UManitoba motionball has also received support from the Winnipeg Ice and is looking to partner with various student groups at the university.
“We are really just reaching out to encourage all those clubs to support and come join,” Naylor said.
“We have approached the [Commerce Students’ Association] but we would love to connect with science, engineering, education, phys-ed, ET, [faculty of kinesiology and recreation management] […] but we welcome any faculty or any student groups. So, anyone that would love to come out, we would encourage and love to connect recreation with a bunch of other faculties that may not look at recreation that often.”
Naylor just wrapped up her fourth year competing for the Bisons golf team.
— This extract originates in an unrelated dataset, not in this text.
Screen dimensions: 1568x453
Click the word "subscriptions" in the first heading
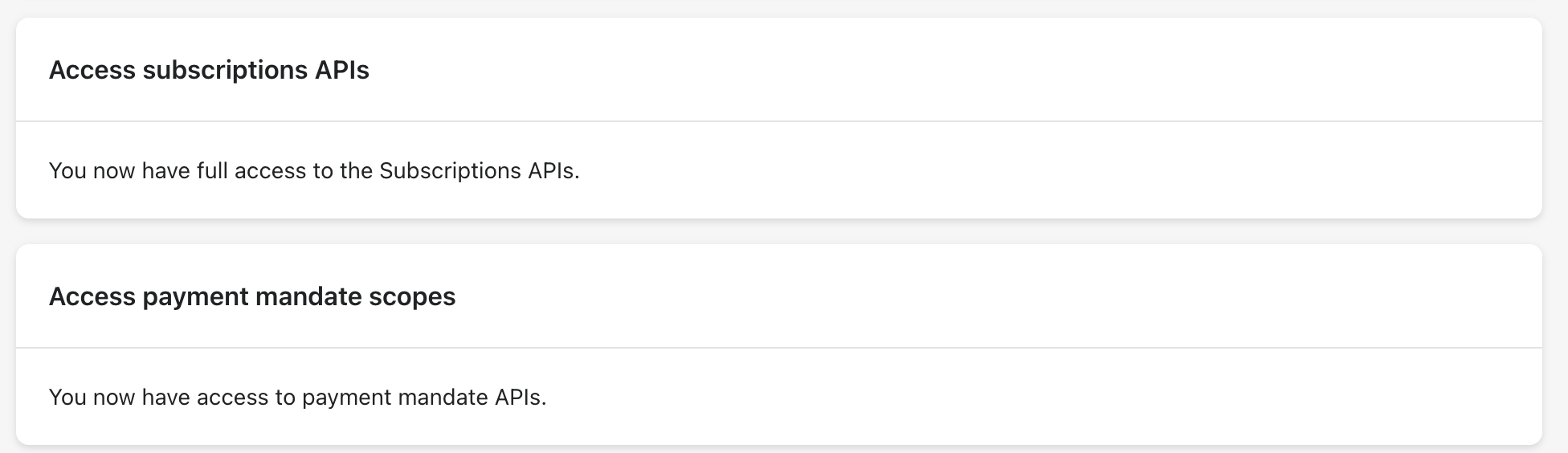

As a member of the U of M community as an athlete and a student, Naylor sees motionball as not only a great cause, but an opportunity to cultivate community and build new relationships on campus. She said that it is important students come out to show support so an inclusive environment is fostered for all members of the U of M community.
“I think the biggest importance [of motionball] is getting into a new community and really showing awareness for a very big initiative that is, in my opinion, really important,” said Naylor.
“Special Olympics and those with disabilities still don’t have enough attention about how important it is to be inclusive and so that is exactly what motionball is and that’s exactly why people should get involved.”
“Start paying attention and just really include. It doesn’t matter who you are, where you’re from or what your disability is if you have a disability, just come and support because it goes a long way.”